--- START ---
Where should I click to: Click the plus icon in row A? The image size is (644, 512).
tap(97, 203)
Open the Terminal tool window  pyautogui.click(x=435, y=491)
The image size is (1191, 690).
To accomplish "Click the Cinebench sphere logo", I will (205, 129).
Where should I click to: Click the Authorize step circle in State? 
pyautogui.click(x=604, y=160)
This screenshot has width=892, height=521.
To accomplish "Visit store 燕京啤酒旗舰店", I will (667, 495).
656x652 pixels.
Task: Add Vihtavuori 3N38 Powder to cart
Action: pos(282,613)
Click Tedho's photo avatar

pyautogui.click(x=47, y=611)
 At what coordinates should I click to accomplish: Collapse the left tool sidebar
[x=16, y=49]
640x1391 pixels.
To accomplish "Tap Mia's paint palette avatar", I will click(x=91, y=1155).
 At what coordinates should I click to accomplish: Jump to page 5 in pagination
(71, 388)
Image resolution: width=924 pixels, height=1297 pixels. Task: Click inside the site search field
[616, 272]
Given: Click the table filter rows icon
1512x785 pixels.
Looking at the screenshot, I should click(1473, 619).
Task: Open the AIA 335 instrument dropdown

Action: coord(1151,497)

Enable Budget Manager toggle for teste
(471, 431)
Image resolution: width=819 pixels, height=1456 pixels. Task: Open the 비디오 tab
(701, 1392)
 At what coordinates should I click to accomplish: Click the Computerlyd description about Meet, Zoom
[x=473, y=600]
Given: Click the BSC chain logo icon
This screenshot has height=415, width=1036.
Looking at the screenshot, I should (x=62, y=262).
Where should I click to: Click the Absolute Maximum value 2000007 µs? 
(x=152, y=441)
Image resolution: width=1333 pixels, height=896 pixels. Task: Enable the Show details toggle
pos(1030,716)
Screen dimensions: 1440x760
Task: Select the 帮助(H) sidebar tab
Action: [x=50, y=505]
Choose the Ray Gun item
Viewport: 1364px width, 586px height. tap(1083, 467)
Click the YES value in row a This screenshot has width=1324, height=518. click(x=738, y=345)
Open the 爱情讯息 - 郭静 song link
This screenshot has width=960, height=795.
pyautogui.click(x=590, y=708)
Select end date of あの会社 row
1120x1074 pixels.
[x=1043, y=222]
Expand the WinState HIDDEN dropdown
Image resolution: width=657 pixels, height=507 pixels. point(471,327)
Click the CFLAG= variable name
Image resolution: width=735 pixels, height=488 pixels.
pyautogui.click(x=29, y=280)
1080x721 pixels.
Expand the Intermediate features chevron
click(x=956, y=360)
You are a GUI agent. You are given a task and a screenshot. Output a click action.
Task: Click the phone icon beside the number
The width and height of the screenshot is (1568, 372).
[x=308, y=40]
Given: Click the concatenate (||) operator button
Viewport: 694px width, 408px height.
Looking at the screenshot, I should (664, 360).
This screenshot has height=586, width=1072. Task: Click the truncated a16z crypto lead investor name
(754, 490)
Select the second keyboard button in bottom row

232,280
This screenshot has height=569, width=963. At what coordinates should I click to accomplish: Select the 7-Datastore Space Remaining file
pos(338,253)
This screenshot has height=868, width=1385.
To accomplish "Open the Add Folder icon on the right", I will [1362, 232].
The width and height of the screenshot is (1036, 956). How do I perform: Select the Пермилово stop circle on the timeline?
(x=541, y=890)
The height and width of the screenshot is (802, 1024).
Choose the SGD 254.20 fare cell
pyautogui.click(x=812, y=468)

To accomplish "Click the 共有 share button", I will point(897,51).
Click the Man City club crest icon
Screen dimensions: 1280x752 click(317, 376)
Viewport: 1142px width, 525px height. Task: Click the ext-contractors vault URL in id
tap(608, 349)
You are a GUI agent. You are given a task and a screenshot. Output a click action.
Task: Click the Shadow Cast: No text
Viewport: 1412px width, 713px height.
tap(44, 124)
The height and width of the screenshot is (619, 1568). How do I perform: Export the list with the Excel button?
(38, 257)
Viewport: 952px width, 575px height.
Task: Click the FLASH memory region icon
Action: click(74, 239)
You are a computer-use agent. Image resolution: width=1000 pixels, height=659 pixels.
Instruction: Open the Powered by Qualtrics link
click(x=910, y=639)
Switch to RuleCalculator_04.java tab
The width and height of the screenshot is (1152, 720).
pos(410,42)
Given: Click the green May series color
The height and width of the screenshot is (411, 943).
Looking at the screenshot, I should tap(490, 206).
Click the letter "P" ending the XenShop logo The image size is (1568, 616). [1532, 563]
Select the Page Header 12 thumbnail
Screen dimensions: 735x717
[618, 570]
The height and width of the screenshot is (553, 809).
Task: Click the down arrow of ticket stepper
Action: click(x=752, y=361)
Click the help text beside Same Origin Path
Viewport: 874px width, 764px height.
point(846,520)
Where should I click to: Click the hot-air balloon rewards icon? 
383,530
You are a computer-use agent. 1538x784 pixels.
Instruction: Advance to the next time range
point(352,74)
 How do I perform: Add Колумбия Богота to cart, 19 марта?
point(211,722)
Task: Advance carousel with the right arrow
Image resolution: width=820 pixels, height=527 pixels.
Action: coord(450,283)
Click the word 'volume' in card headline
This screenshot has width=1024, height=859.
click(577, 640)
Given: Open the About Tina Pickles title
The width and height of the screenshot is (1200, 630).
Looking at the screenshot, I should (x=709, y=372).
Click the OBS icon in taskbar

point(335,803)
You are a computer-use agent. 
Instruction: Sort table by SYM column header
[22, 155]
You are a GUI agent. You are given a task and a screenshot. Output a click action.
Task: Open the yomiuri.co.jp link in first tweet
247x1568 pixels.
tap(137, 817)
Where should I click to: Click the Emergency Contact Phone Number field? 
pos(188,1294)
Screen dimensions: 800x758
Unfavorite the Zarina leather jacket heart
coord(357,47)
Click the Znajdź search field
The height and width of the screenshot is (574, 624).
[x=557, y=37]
--- END ---
Your instructions » Return each line of the entries that holds the string "beside".

Answer below »
Task: Click the phone icon beside the number
Click the help text beside Same Origin Path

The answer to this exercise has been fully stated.